The topic is scheduled to be aired on the world stage later this month when agricultural ministers from more than 100 countries meet in Sacramento, Calif., for a conference on world hunger.

The Bush administration plans to use the forum to push genetically modified crops as a way to ease the world's hunger. The administration contends that using the crops will help developing countries boost food production.

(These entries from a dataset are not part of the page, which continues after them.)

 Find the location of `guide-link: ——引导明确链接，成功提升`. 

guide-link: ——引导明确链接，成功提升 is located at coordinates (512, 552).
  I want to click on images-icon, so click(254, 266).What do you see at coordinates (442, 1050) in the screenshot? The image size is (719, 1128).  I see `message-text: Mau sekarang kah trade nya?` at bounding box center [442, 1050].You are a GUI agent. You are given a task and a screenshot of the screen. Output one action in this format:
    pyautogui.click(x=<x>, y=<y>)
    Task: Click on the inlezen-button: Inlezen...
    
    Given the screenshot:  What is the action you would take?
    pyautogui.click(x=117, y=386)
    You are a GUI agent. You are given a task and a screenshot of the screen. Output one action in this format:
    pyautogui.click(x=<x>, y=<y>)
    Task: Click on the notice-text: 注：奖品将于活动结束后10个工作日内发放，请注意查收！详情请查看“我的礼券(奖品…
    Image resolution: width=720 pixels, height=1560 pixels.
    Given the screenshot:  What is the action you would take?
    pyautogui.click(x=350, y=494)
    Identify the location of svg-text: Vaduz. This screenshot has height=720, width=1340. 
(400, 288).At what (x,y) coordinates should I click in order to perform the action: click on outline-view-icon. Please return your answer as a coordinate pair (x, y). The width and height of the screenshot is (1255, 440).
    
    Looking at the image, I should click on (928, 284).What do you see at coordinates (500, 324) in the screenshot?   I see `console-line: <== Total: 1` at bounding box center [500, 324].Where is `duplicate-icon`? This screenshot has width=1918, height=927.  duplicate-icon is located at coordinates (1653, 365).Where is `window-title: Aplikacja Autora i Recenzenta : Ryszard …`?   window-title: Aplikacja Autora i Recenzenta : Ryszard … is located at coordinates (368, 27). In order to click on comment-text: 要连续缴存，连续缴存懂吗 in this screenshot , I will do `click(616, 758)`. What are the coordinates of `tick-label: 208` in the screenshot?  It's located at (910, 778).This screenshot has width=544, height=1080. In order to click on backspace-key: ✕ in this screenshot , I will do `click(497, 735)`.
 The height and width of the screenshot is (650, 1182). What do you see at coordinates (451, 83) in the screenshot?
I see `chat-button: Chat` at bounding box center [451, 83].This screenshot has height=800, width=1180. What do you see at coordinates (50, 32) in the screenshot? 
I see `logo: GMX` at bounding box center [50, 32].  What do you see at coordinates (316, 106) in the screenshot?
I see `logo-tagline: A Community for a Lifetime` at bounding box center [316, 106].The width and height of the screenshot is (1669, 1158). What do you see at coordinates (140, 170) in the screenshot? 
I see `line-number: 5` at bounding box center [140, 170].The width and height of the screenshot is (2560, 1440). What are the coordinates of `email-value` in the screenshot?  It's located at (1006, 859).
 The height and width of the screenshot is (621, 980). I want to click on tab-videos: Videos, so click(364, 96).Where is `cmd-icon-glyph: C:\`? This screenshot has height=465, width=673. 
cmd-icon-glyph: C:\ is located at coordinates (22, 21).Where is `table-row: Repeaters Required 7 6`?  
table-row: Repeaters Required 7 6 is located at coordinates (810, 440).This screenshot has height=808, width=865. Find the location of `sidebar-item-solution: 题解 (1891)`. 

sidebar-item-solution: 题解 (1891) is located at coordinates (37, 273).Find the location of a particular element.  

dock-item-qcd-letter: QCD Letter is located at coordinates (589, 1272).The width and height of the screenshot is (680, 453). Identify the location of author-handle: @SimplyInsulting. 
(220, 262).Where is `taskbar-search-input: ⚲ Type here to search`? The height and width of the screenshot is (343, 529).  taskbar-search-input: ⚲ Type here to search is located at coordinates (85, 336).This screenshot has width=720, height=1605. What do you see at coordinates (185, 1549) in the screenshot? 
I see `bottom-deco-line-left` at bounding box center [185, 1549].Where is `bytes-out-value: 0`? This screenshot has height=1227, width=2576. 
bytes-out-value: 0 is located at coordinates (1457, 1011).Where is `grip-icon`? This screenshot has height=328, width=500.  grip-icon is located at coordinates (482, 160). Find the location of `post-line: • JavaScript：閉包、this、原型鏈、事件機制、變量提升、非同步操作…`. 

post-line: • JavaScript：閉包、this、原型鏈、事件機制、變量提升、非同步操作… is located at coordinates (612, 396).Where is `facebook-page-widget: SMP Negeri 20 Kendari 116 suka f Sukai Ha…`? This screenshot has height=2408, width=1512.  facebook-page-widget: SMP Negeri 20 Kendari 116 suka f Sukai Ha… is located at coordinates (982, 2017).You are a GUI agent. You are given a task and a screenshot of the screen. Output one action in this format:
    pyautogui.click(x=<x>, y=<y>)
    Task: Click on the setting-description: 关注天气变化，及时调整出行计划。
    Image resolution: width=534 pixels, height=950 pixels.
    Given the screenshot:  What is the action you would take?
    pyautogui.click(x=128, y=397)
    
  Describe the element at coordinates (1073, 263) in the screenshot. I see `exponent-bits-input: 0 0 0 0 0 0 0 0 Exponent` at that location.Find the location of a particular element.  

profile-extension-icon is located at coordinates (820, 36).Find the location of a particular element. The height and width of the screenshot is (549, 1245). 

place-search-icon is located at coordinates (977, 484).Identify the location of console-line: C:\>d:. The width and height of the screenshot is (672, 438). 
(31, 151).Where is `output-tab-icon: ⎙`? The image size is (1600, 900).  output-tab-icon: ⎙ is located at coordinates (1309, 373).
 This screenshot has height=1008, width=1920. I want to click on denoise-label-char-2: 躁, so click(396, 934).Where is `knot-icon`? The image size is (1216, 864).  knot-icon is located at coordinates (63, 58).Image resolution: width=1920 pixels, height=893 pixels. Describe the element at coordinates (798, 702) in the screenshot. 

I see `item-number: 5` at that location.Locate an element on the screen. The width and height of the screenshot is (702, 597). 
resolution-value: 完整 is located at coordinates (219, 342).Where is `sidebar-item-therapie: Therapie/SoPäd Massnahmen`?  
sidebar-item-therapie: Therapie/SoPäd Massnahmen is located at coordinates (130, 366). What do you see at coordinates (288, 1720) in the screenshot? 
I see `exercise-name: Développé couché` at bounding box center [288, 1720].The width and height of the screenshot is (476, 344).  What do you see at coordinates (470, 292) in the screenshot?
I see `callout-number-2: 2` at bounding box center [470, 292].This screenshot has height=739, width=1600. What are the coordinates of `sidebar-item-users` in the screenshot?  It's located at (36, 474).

The biotechnology industry also is poised to offer genetically modified fruits and vegetables. Products such as the Flavr Savr tomatoes already have been on the market but were withdrawn because of poor sales.

Opponents of genetically modified foods, such as Greenpeace, also are preparing for the Sacramento conference.

Unfortunately for Nebraska farmers and ranchers, it appears unlikely that opposition to genetically modified foods can be fought successfully as long as it is waged primarily at the bureaucratic level. In the end, biotech supporters must focus on winning the hearts, minds and confidence of consumers.